The problem: Rewrite the data below with "click coordinates" changed to "tap coordinates" and every other word unchanged. Leave the pictures out.

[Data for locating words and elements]
----

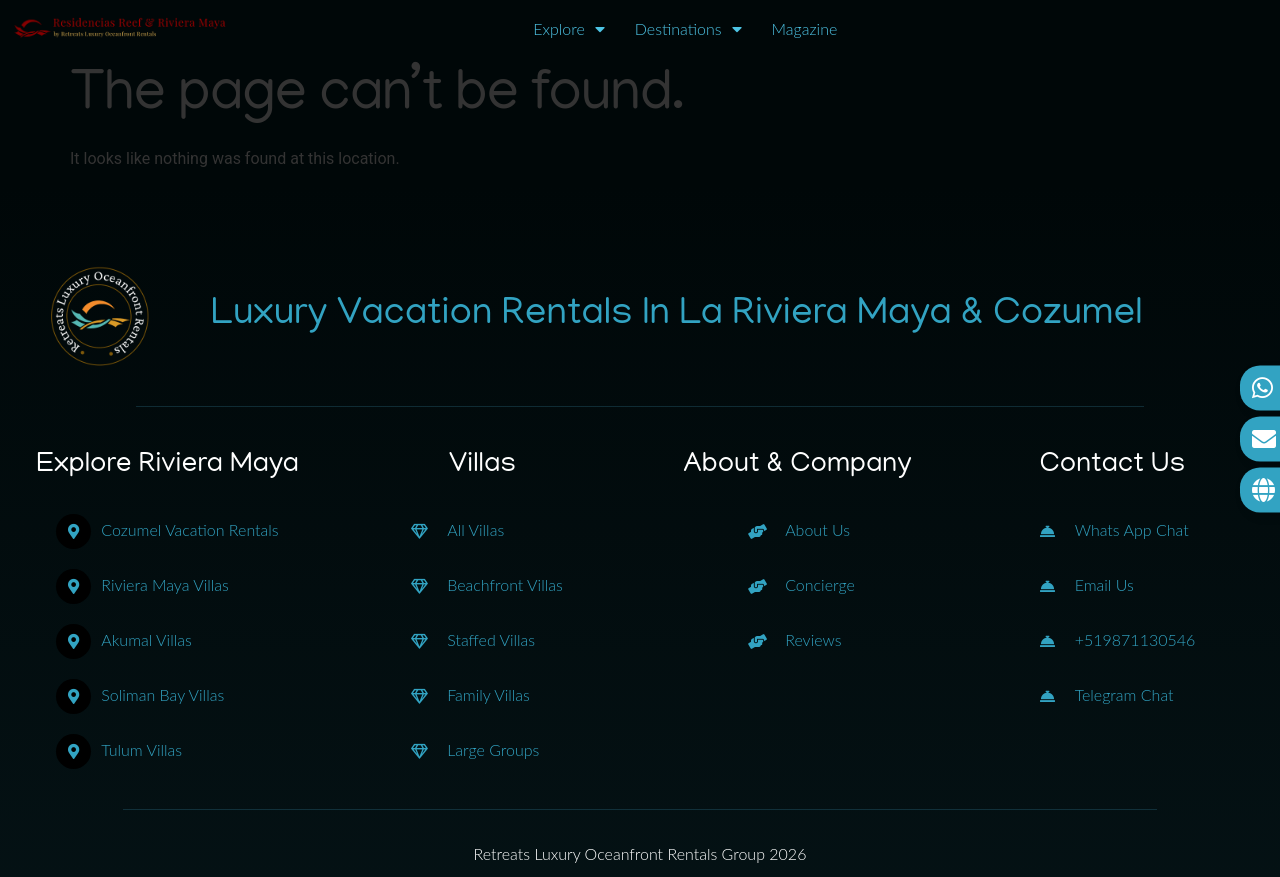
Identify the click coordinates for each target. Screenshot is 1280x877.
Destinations (688, 29)
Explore (569, 29)
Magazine (805, 28)
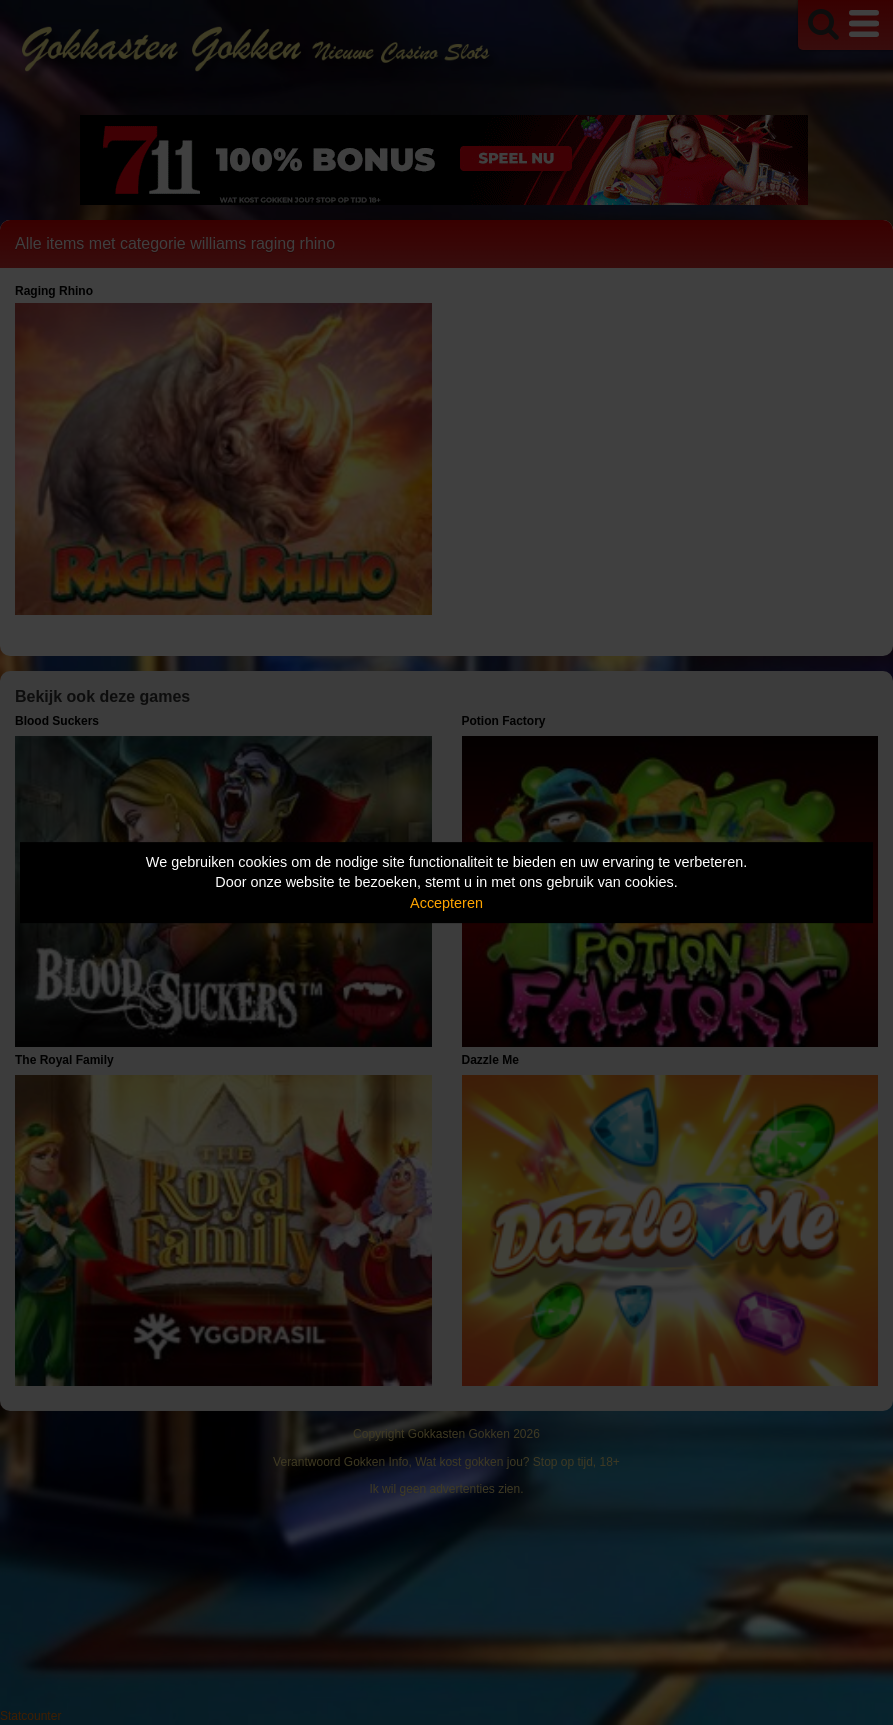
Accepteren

----

Output of the exercise:
Identify the tap coordinates for each target. Screenshot is 1280x877.
Destinations (688, 29)
Explore (569, 29)
Magazine (805, 28)
Accepteren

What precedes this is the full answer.